De toutes les régions françaises, la Bretagne est sans nul doute celle que l'on pourrait qualifier de « favorite du ciel ». La preuve, il lui jouit dessus plusieurs fois par jour (1).
En effet, depuis pas loin de trois semaines que je suis là, je ne crois pas qu'il ait fait beau deux jours d'affilée. Et il y en a, des paires de jours d'affilée en trois semaines. C'est dire, donc.
Le temps étant à l'indécis fixe, il nous a été impossible de nous adonner à toutes ces joyeusetés normalement associées à l'été en Bretagne : pas de chasse au farouche bigorneau sauvage, pas de bains de mer ponctué de petits cris efféminés « hi, hi, hi, elle est froide », pas de longue promenade sur les remparts de Saint-Jacut-du-Méné, pas de traque de crevettes entre les trous d'eau.
Du coup, les deux tantes acariâtres et staliniennes (2) chez qui je loge ont décidé de m'exploiter jusqu'au trognon.
━━━━━━━━━━━━━━━━
__Vos tâches__.
(1) D'après le texte sur l'été en Bretagne, chez qui la personne qui écrit est-elle logée ?
(2) Expliquez, en vous fondant sur le texte sur l'été en Bretagne, pourquoi les activités estivales habituelles n'ont pas pu être pratiquées.
(3) Rédigez la suite du texte sur l'été en Bretagne à partir de sa dernière phrase.
Les lignes qui suivent proviennent d'une source distincte du texte sur l'été en Bretagne.

__Lignes de données__.
━━━━━━━━━━━━━━━━
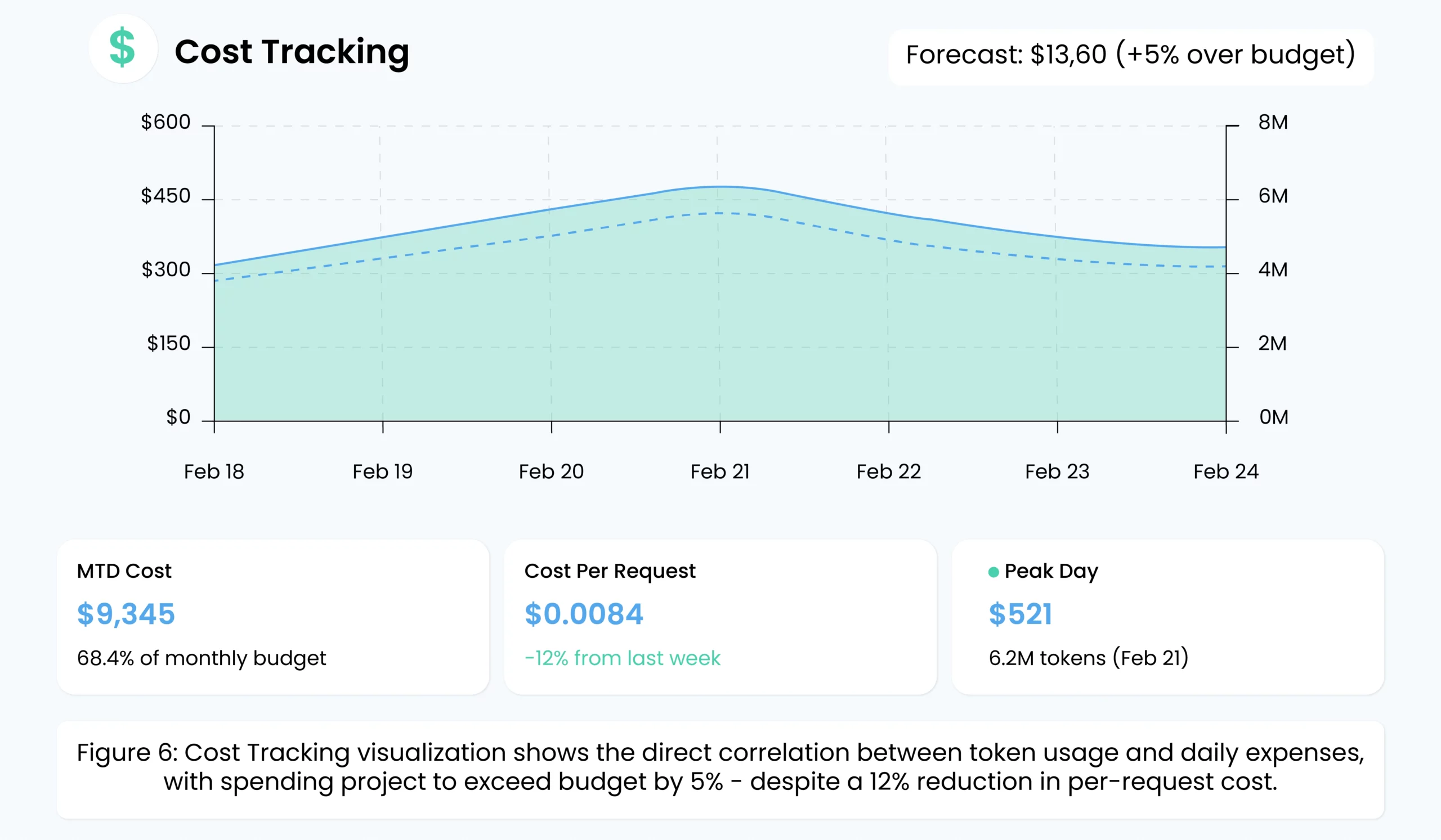Click the 68.4% of monthly budget text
━━━━━━━━━━━━━━━━
__Réponses par tâche__.
(1) Chez deux tantes, qualifiées d'acariâtres et de staliniennes.

(2) Le temps est resté « à l'indécis fixe ». Depuis près de trois semaines, il n'a pas fait beau deux jours d'affilée, ce qui a rendu impossibles la pêche aux bigorneaux, les bains de mer, les promenades sur les remparts et la pêche aux crevettes.

(3)
Ca fait que mes après-midis, au lieu d'être dévolus à de douces séances de bronzette sur la pelouse avec un bon bouquin (3), se déroulent dans les maisons qu'elles ont achetées afin de les retaper.
Pas que j'y retrouve à redire, en fait. Retaper des maisons en Bretagne, c'est plus gratifiant que de bâtir des châteaux en Espagne (4).
Me voilà donc contraint à transporter des plaques de plâtre de trente kilos (c'est chiant à faire passer par les escaliers), tailler des plaques de plâtre au cutter, raboter des plaques de plâtre, poncer des plaques de plâtre, couper des montants métalliques et des fourrures à la grignoteuse, enlever des mèches de perceuse, aller chercher des machins dans la maison d'à côté par laquelle on accède par le placard au fond des chiottes, visser des vis dans tout ce qui peut se voir percé par des vis, poser des tapis de laine de verre urticante partout où il faut isoler (là, on devrait pas entendre dans les chambres les gens qui font caca, même si les murs sont mitoyens avec les gogues), le tout en écoutant les dix mêmes chansons qui passent en boucle sur MFM depuis trois semaines parce que c'est la seule station qu'on reçoit correctement.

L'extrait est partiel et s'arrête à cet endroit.